A new article with a catchy title (I’m a sucker for those) in BMC Evolutionary Biology using the endangered shorebird the southern dunlin (dunlins Calidris alpina schinzii) as an example looks for evidence of why inbreeding and it’s associated loss of genetic variation are causes of extinction.
I’m not gonna say this article is telling us much that we don’t already know. But, its refining the reasons why inbreeding has such negative effects by using longer term studies and genetic markers.
Here’s the abstract: (Bold is mine)
Inbreeding and loss of genetic diversity are expected to increase the extinction risk of small populations, but detailed tests in natural populations are scarce. We combine long-term population and fitness data with those from two types of molecular markers to examine the role of genetic effects in a declining metapopulation of southern dunlins Calidris alpina schinzii, an endangered shorebird.
The decline is associated with increased pairings between related individuals, including close inbreeding (as revealed by both field observations of parentage and molecular markers). Furthermore, reduced genetic diversity seems to affect individual fitness at several life stages. Higher genetic similarity between mates correlates negatively with the pair’s hatching success. Moreover, offspring produced by related parents are more homozygous and suffer from increased mortality during embryonic development and possibly also after hatching.
Our results demonstrate strong genetic effects in a rapidly declining population, emphasizing the importance of genetic factors for the persistence of small populations.
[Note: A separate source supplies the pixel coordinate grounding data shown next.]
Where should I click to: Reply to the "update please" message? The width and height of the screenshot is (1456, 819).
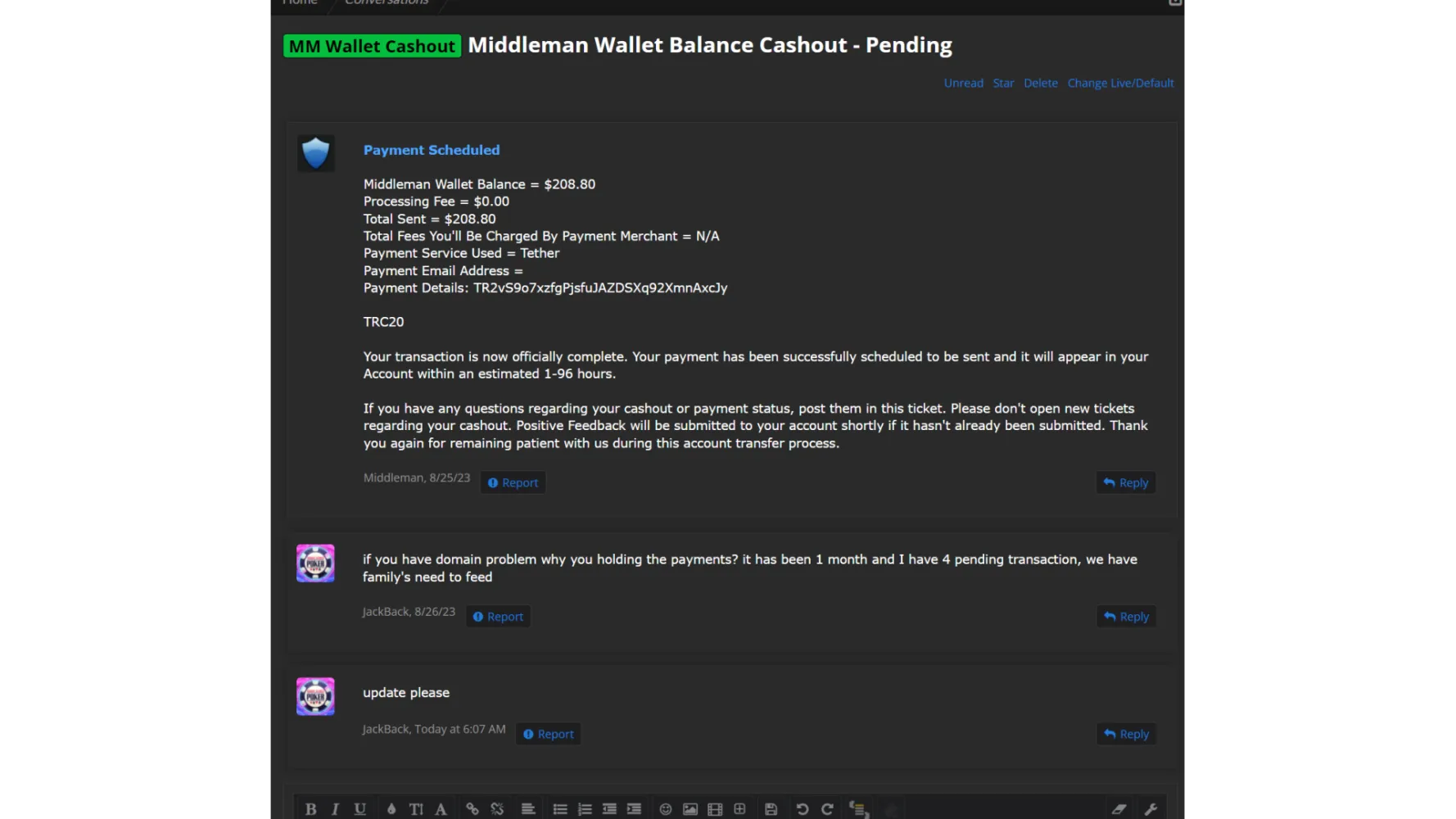[1126, 735]
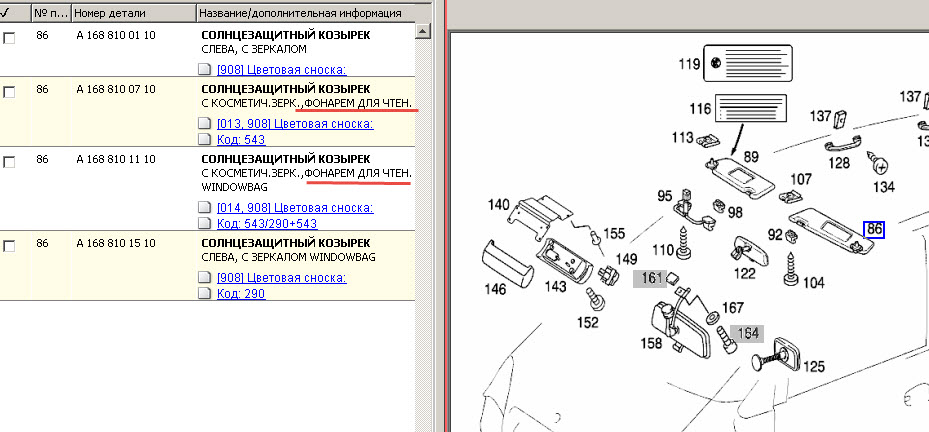
Task: Select highlighted callout number 86 in diagram
Action: [x=873, y=229]
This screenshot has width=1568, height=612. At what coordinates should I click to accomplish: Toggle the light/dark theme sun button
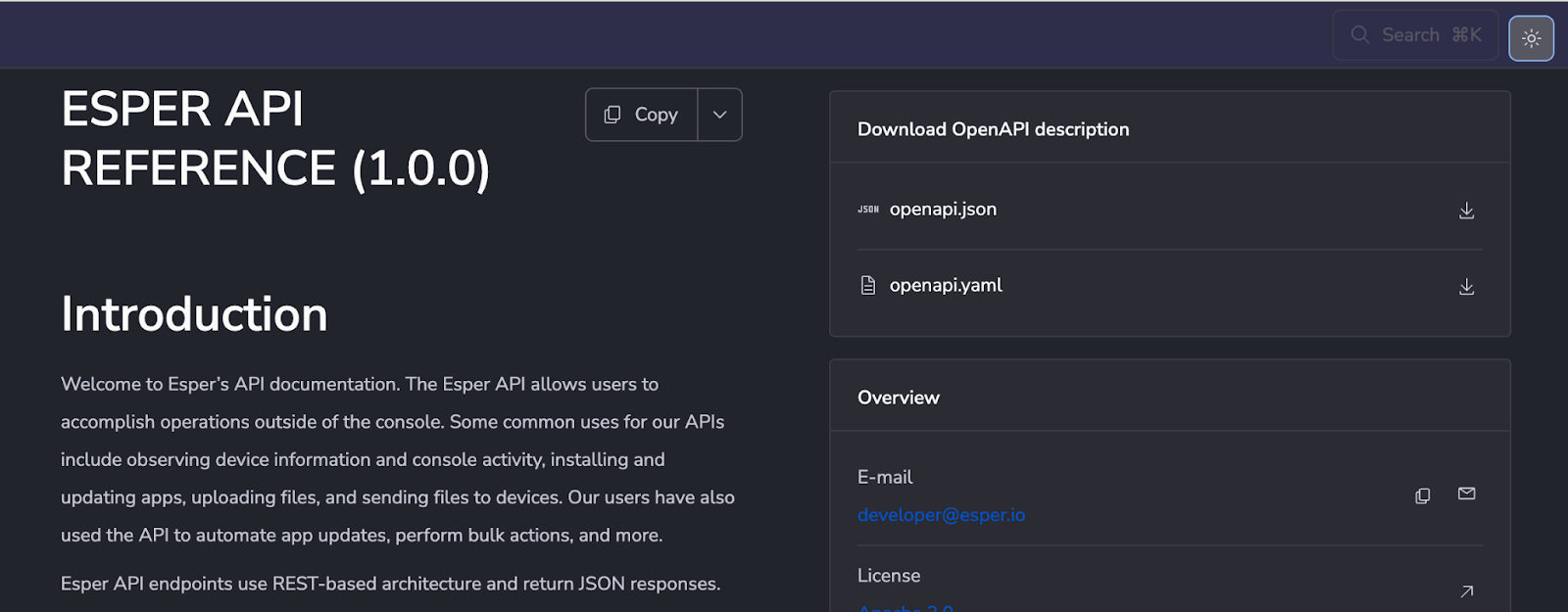[1531, 38]
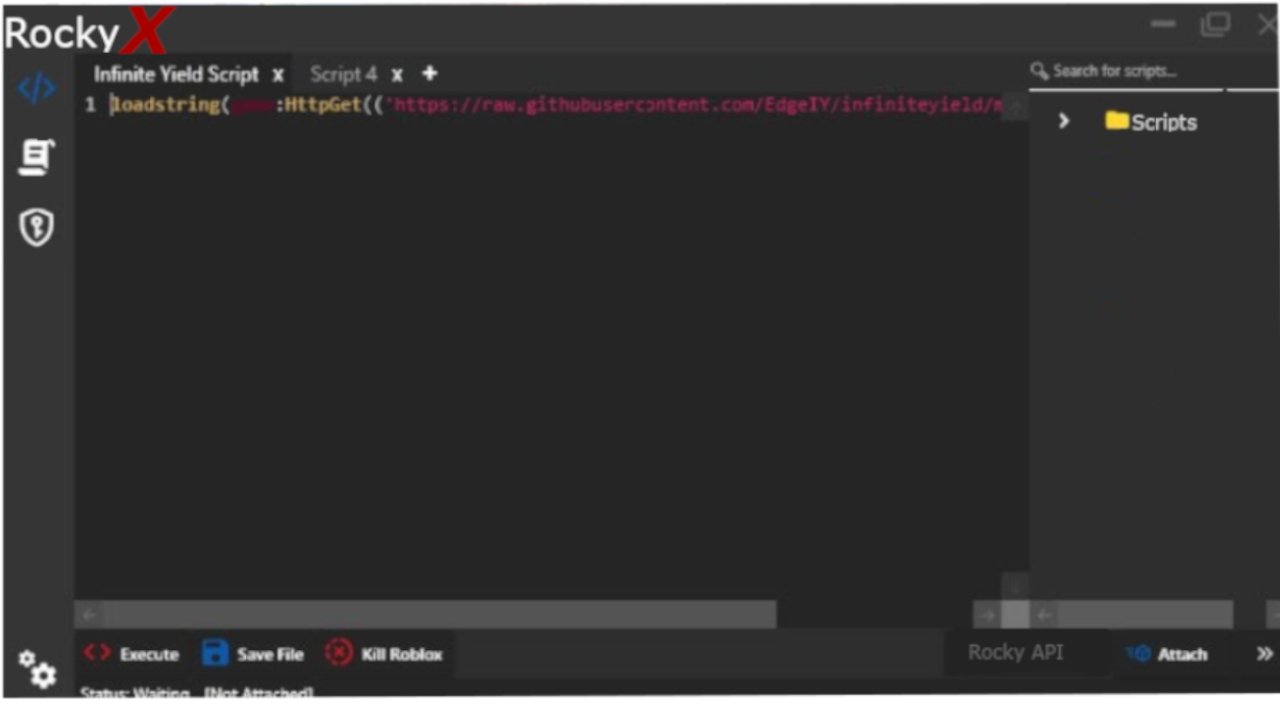Click the Save File button

(x=253, y=654)
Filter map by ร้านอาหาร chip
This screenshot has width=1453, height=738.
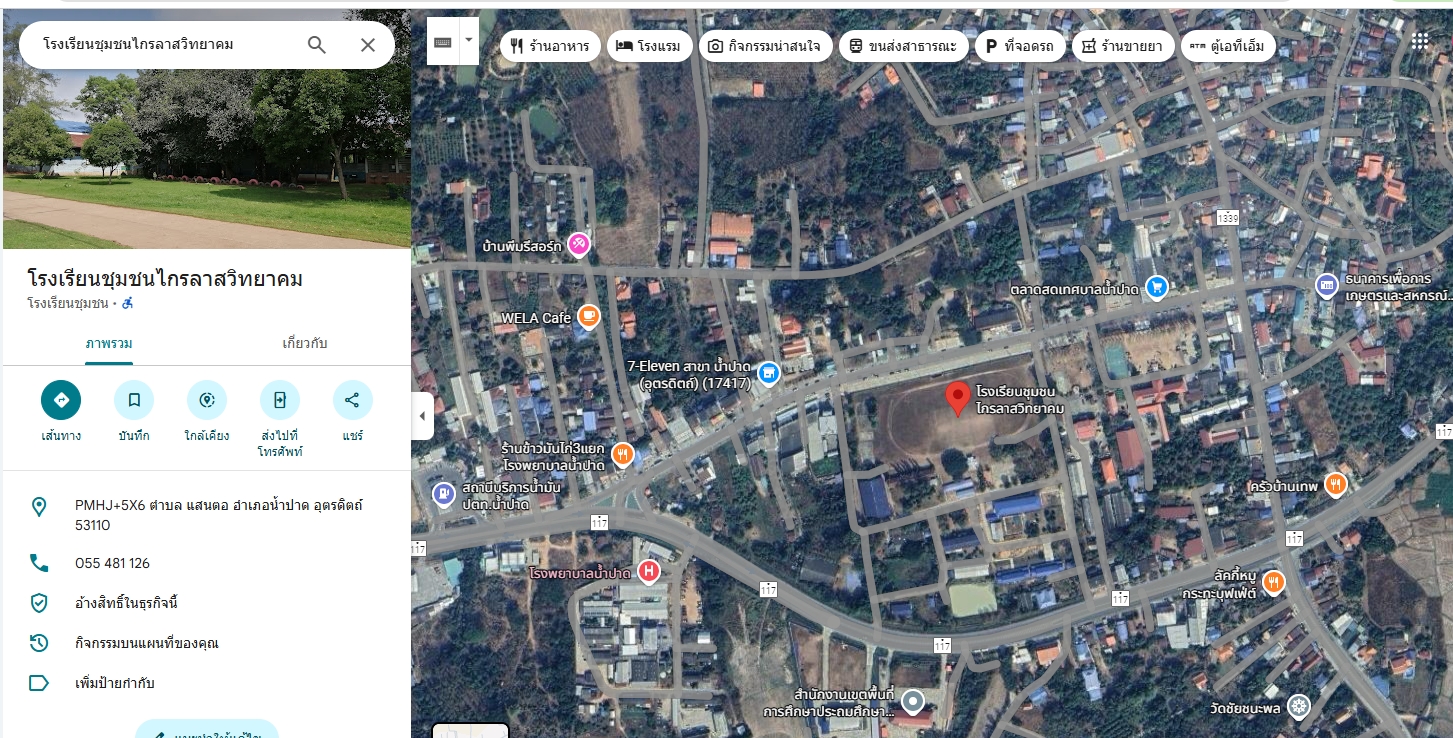(550, 46)
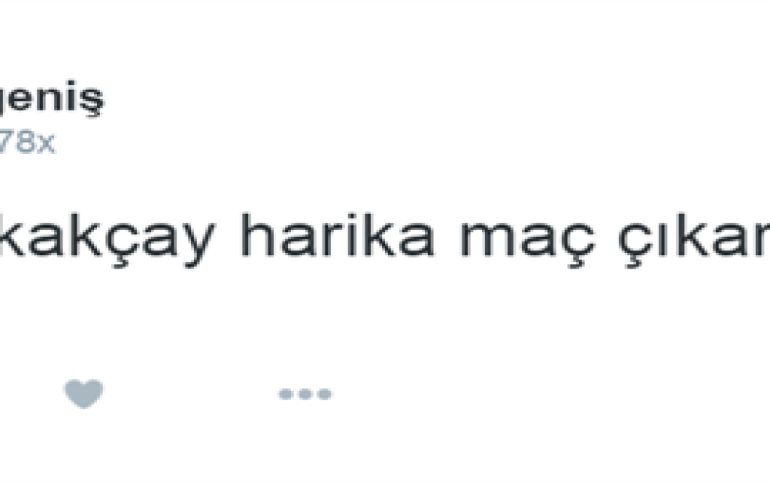Screen dimensions: 770x485
Task: Visit the author's profile via bold name
Action: tap(52, 99)
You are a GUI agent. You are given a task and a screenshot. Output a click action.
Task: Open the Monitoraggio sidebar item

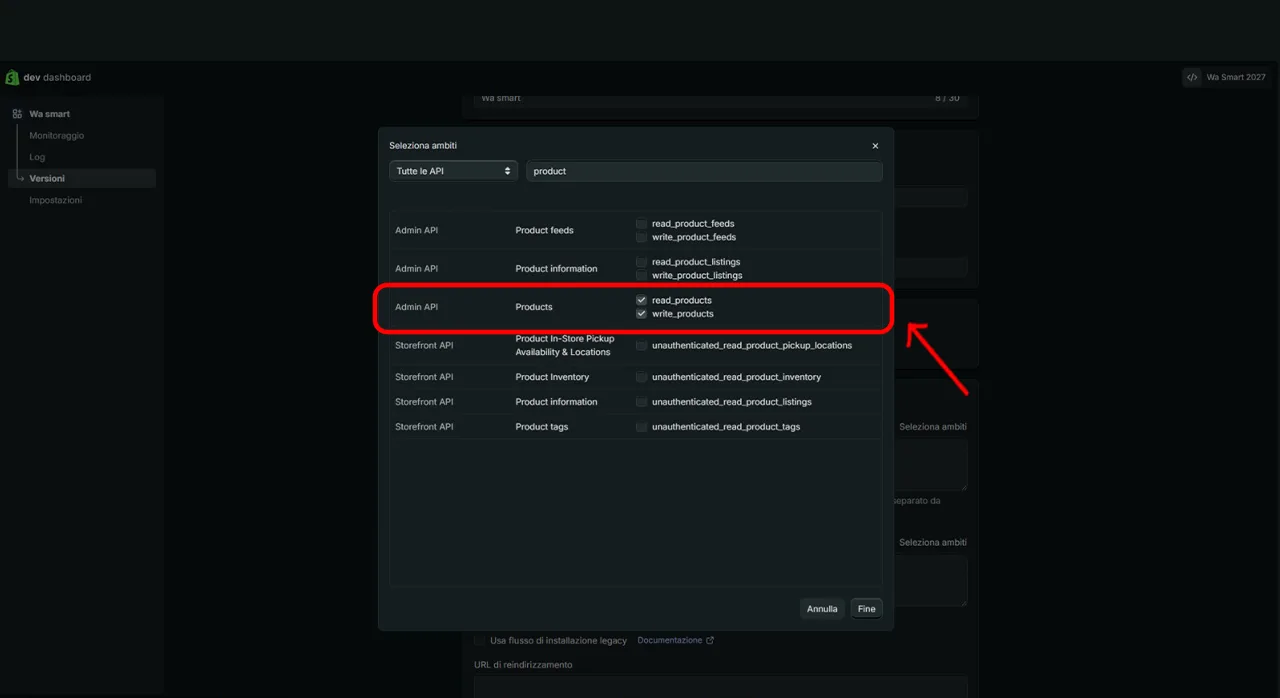point(56,136)
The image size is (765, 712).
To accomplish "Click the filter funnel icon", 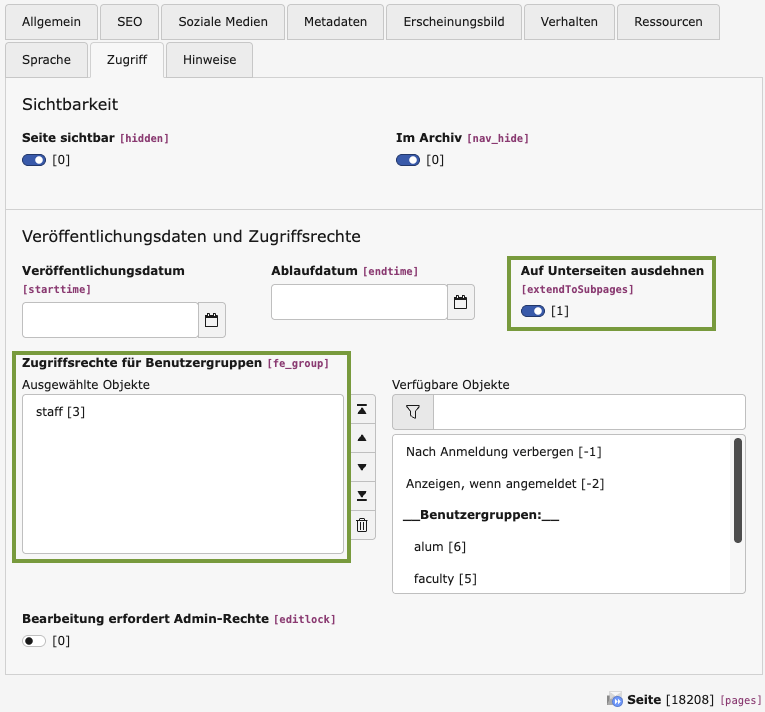I will click(413, 411).
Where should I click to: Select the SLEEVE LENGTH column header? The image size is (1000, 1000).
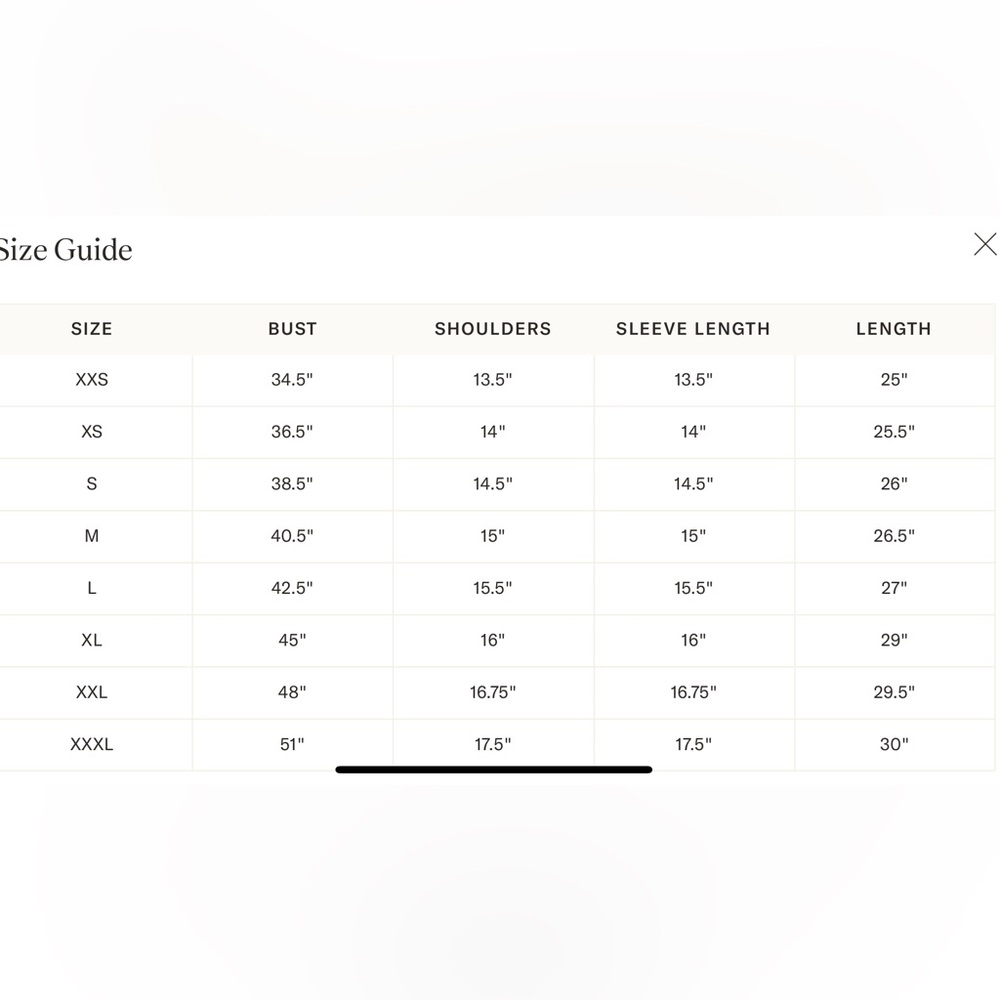(x=693, y=329)
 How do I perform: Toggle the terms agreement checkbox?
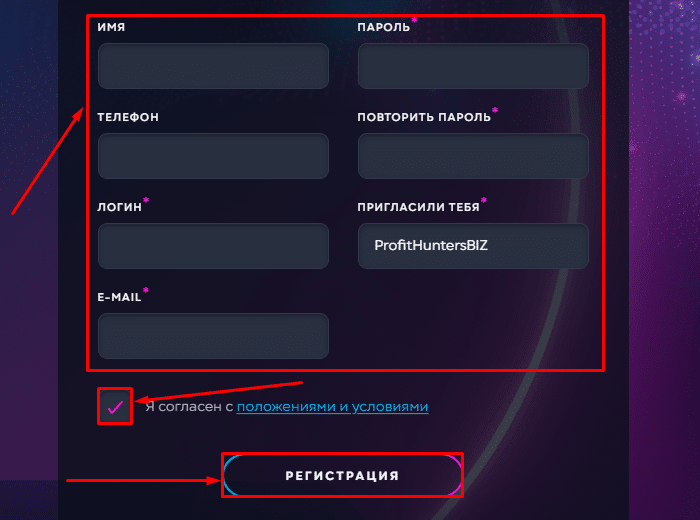tap(115, 406)
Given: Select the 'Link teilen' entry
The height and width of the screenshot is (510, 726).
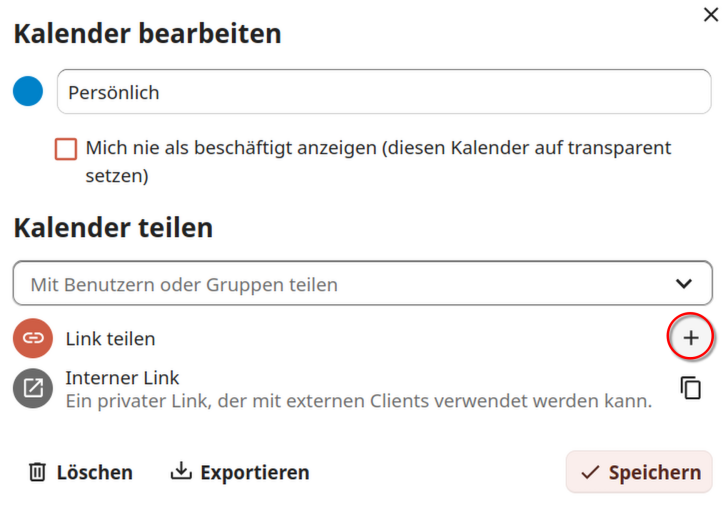Looking at the screenshot, I should (x=110, y=339).
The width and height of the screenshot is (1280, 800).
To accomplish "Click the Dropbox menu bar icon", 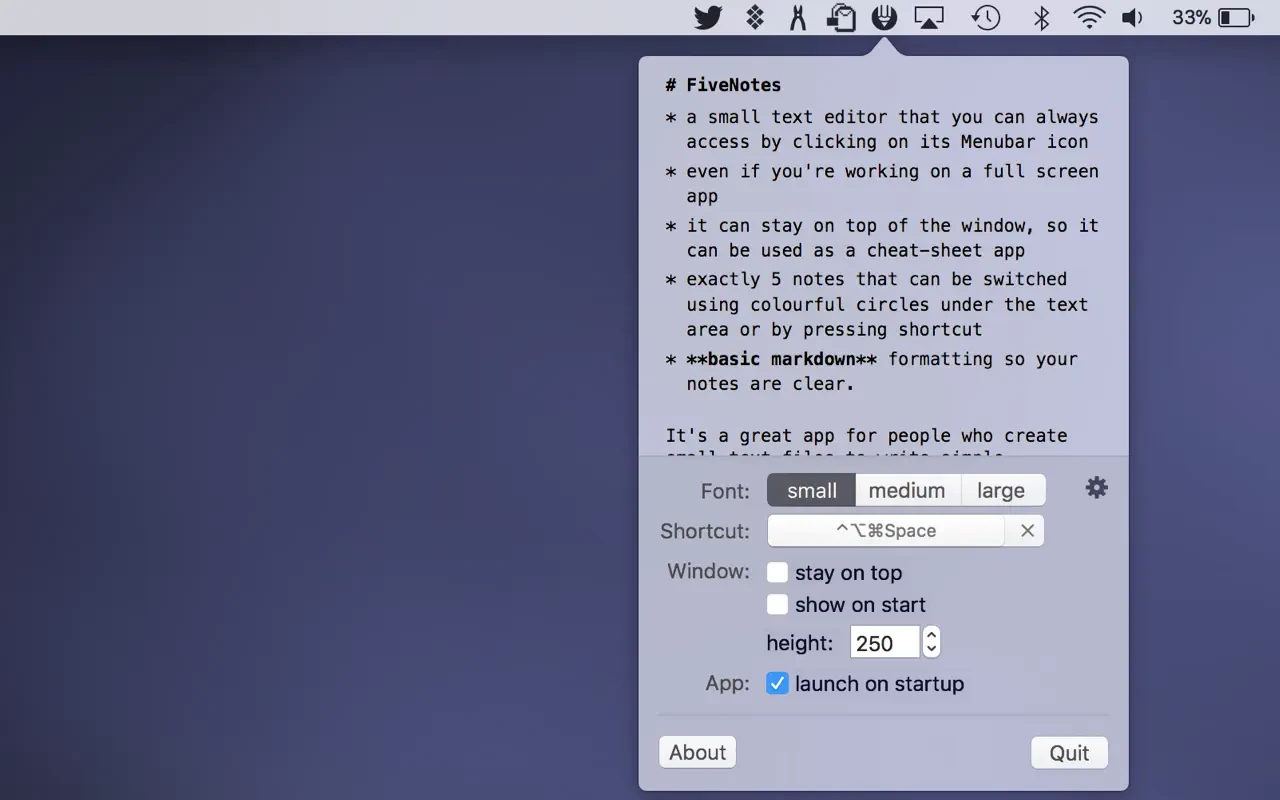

One of the consequences of such a study has to do with conservation. If we ignore the negative genetic effects of small population size, we are not paying attention to one of the driving factors present in extinction. That is, as soon as a population gets below a certain threshold in numbers, then the risk of serious inbreeding is imminent. This only furthers the downward spiral toward extinction.
The species find themselves in a catch 22. They need to have a larger population to lower their incidence of inbreeding. But, they need to breed more to get that larger population.